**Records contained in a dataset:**
════════

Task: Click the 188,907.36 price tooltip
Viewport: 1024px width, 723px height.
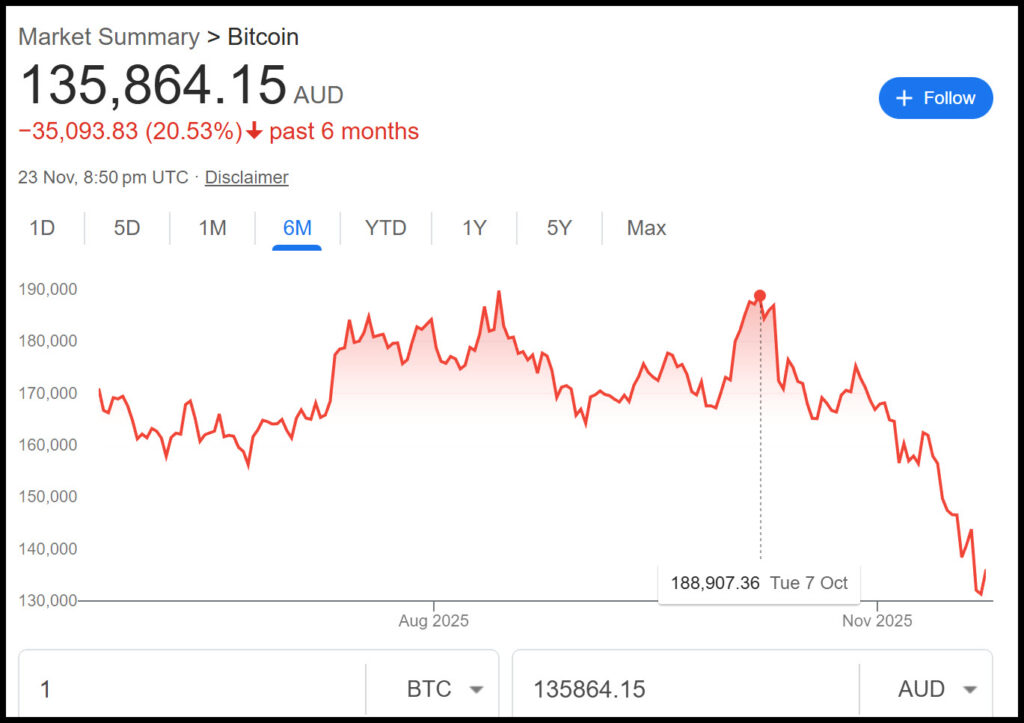Action: (x=759, y=583)
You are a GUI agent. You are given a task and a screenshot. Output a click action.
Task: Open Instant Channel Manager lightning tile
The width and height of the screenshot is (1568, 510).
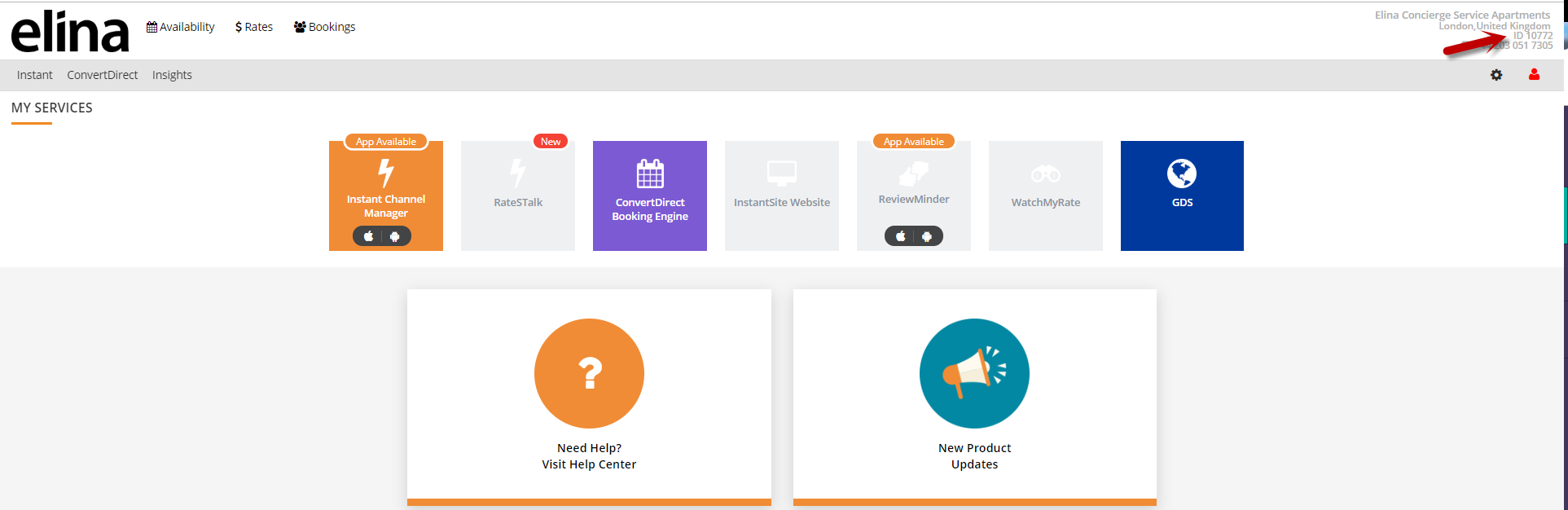[x=386, y=189]
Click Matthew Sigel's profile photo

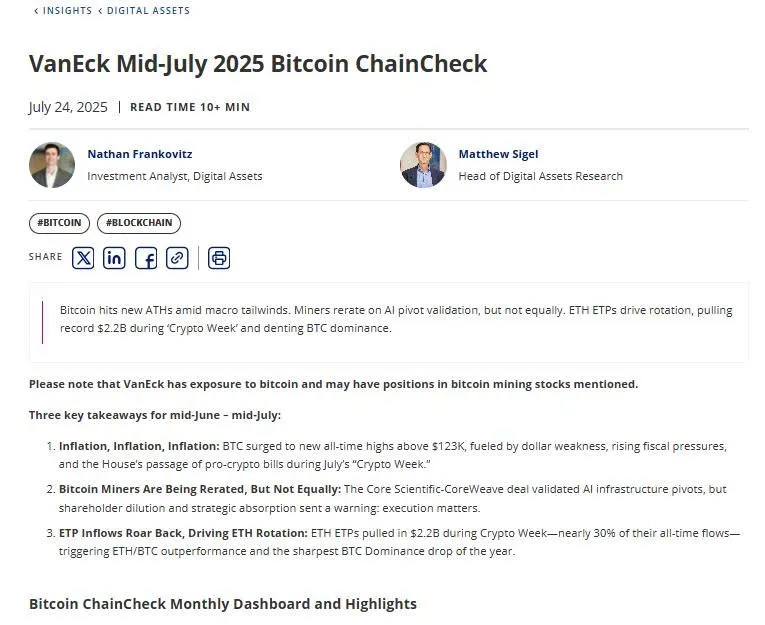click(x=423, y=165)
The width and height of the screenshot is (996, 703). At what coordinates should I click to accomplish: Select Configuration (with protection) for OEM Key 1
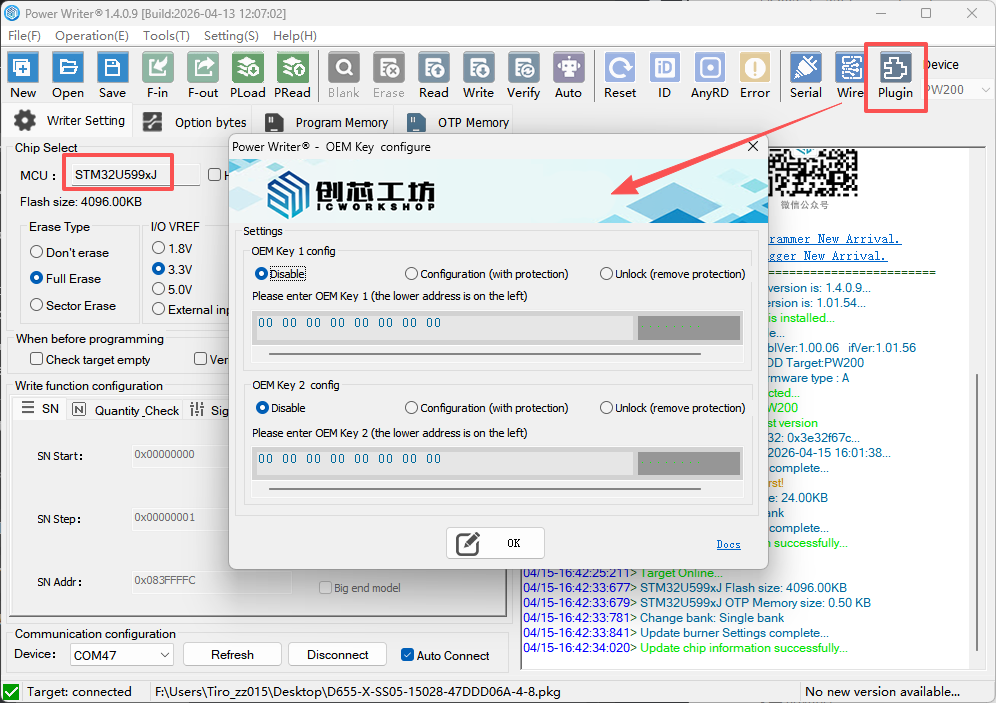pos(412,274)
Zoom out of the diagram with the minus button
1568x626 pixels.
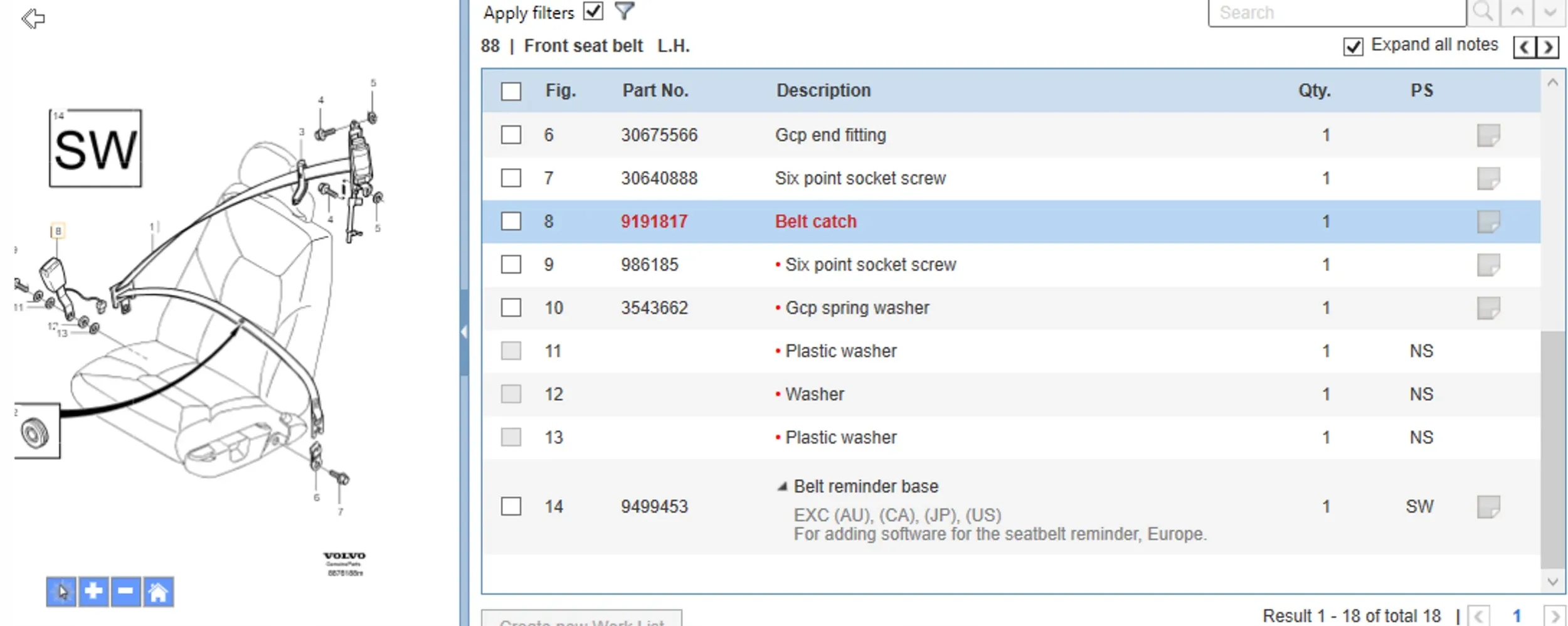pos(125,592)
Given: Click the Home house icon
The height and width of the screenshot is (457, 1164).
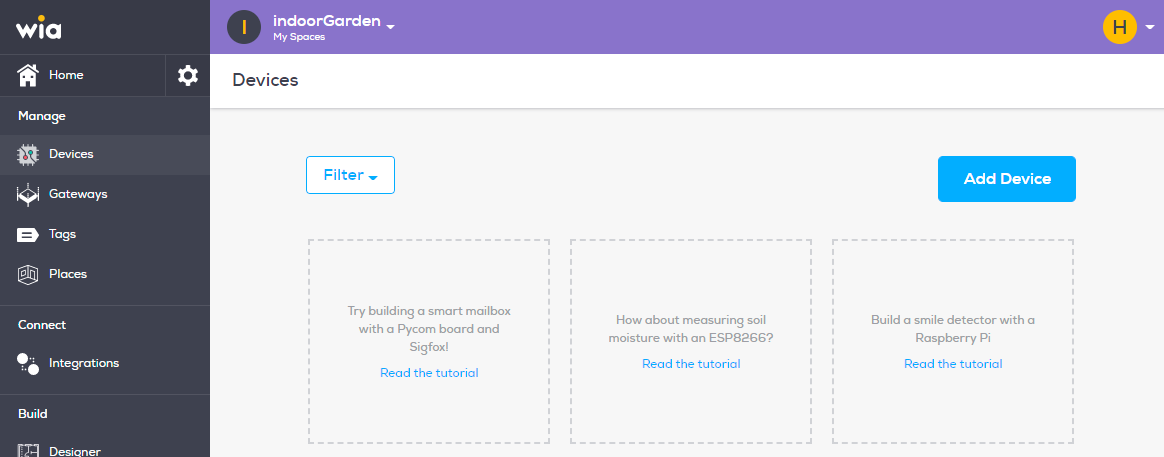Looking at the screenshot, I should pyautogui.click(x=27, y=75).
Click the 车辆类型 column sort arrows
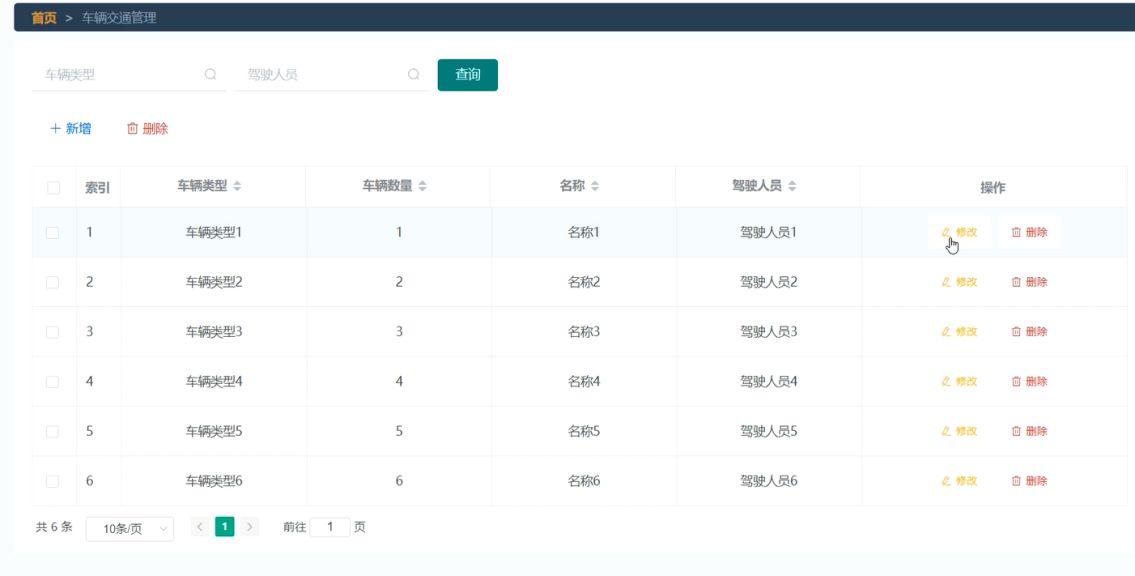The image size is (1135, 576). click(x=237, y=187)
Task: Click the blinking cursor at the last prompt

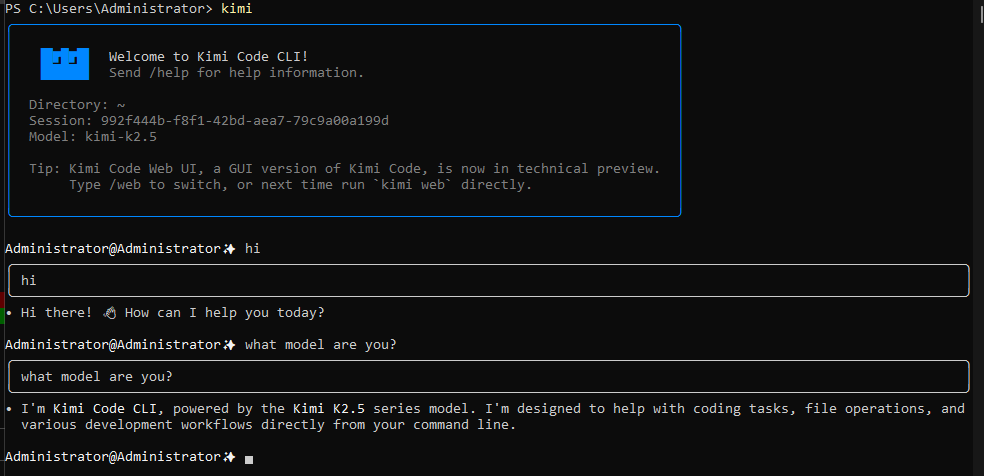Action: (249, 458)
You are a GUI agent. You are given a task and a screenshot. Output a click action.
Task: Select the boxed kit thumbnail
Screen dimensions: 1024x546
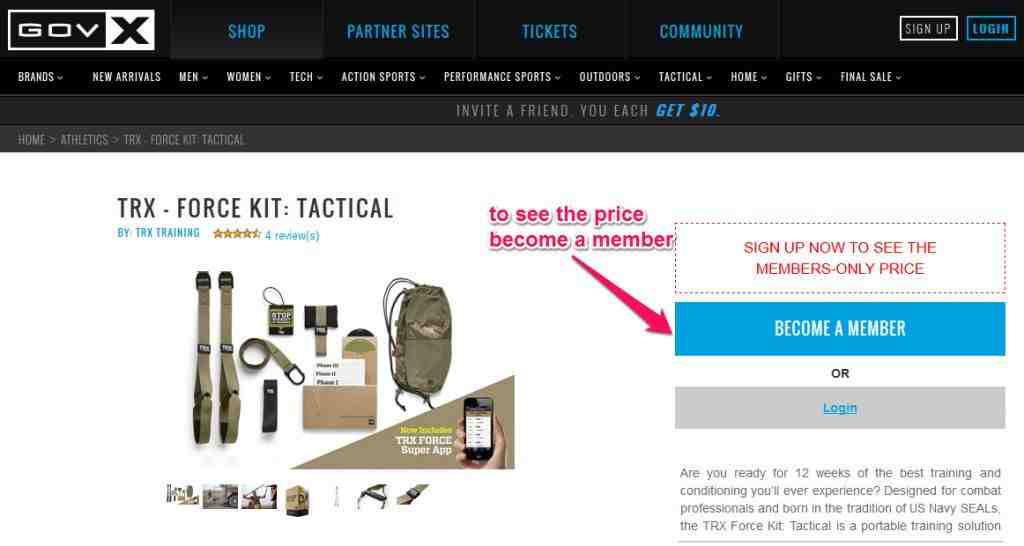click(x=297, y=500)
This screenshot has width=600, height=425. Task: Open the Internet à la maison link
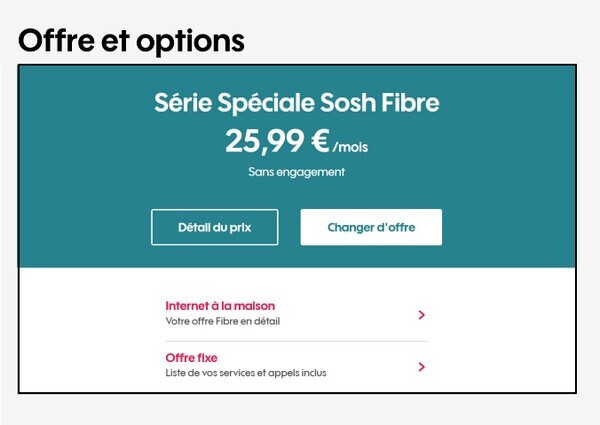(x=220, y=306)
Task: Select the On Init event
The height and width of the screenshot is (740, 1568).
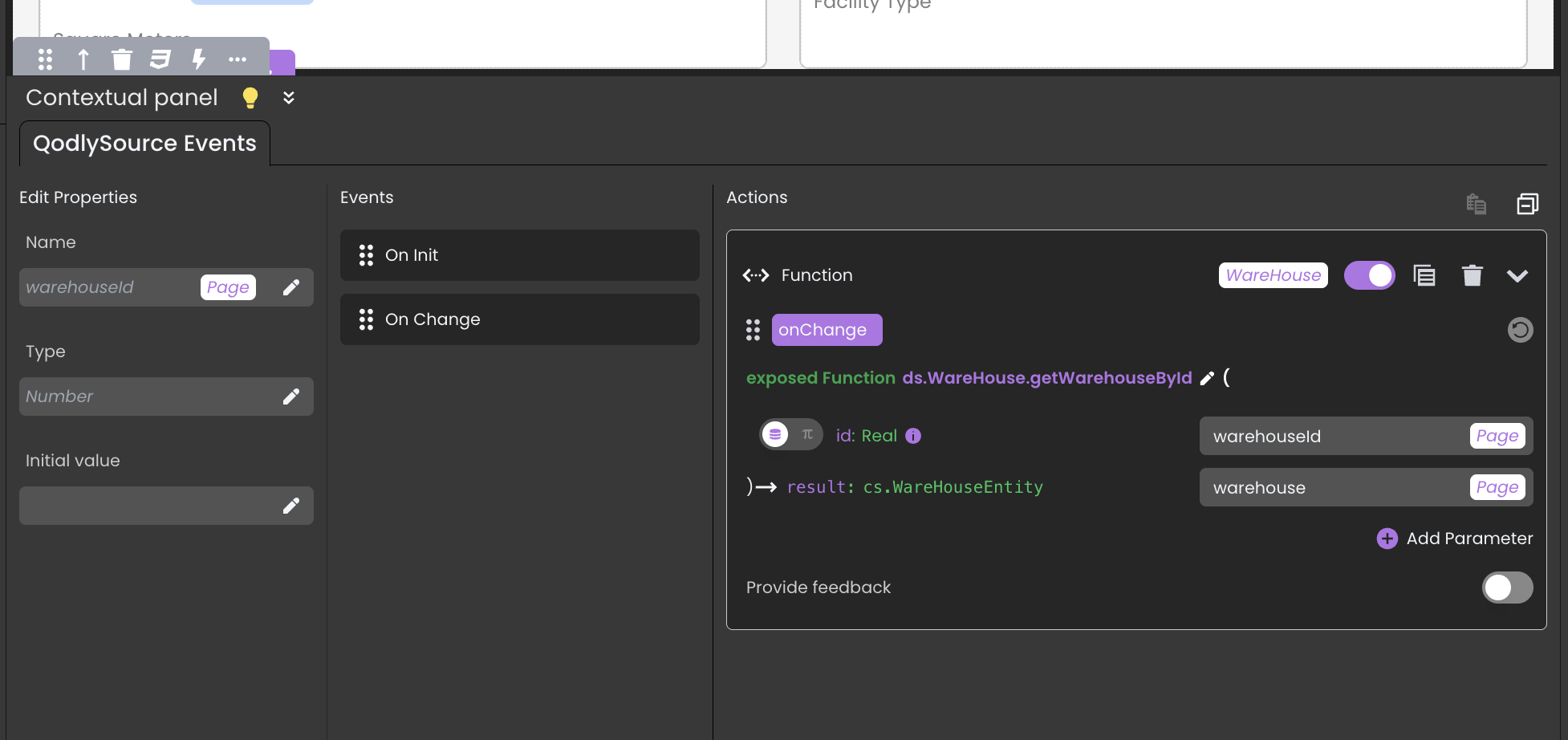Action: (x=519, y=255)
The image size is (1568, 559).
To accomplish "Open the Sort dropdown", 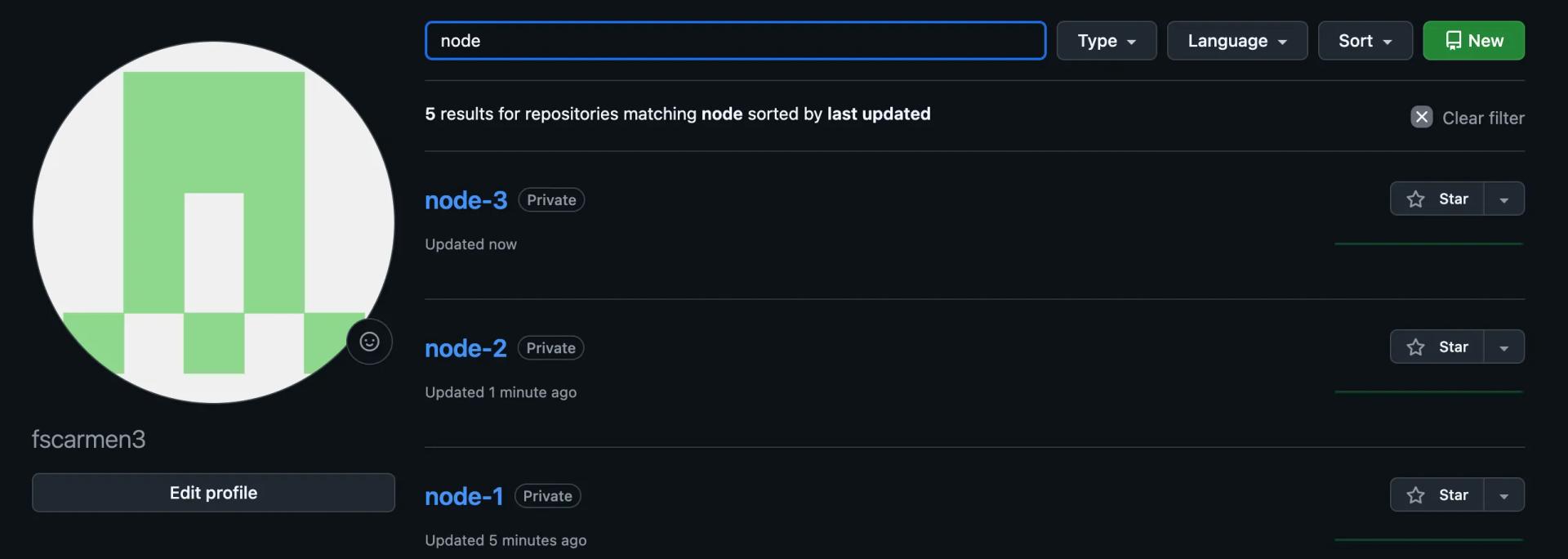I will (1365, 41).
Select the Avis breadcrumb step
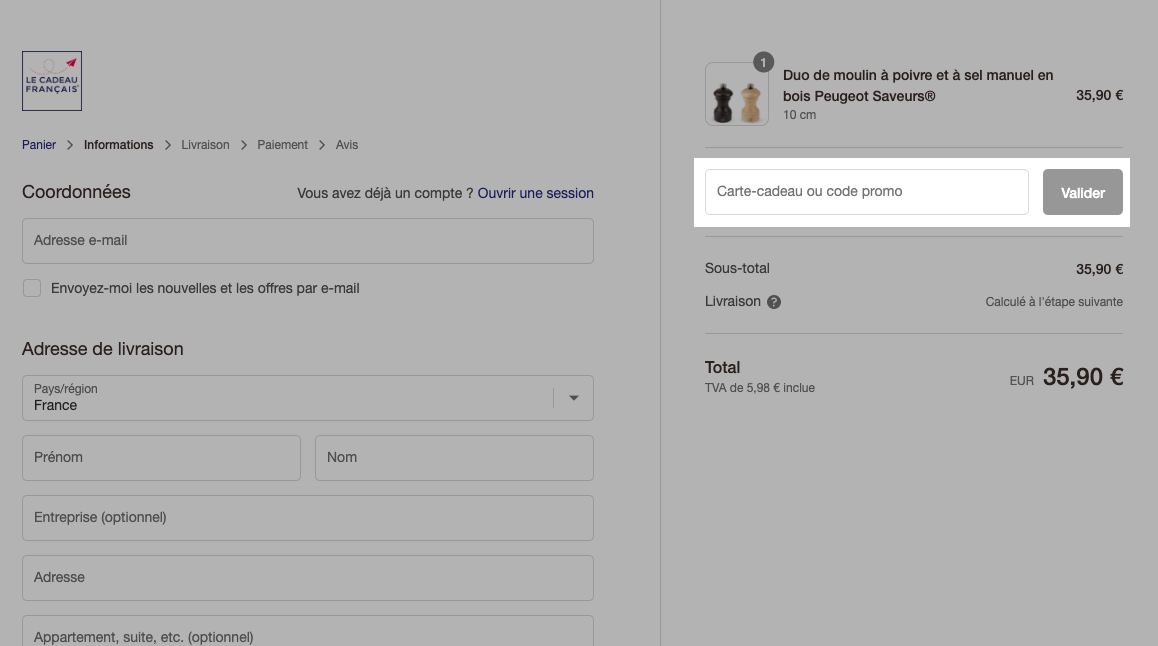Screen dimensions: 1158x646 coord(346,145)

════════

**Required work:**
Copy nothing but the lines from the start of the entries through the line with "Given: Click the Home house icon". Write them out exactly, without pictures.

**Response area:**
Task: Click the 188,907.36 price tooltip
Viewport: 1024px width, 723px height.
Action: (x=759, y=583)
You are a GUI agent. You are given a task and a screenshot. Output a click action.
Task: Open Instant Channel Manager lightning tile
The width and height of the screenshot is (1568, 510).
[x=386, y=189]
Click Matthew Sigel's profile photo

click(x=423, y=165)
The width and height of the screenshot is (996, 703). At what coordinates should I click to accomplish: Select Configuration (with protection) for OEM Key 1
pos(412,274)
Zoom out of the diagram with the minus button
1568x626 pixels.
pos(125,592)
Given: Click the Home house icon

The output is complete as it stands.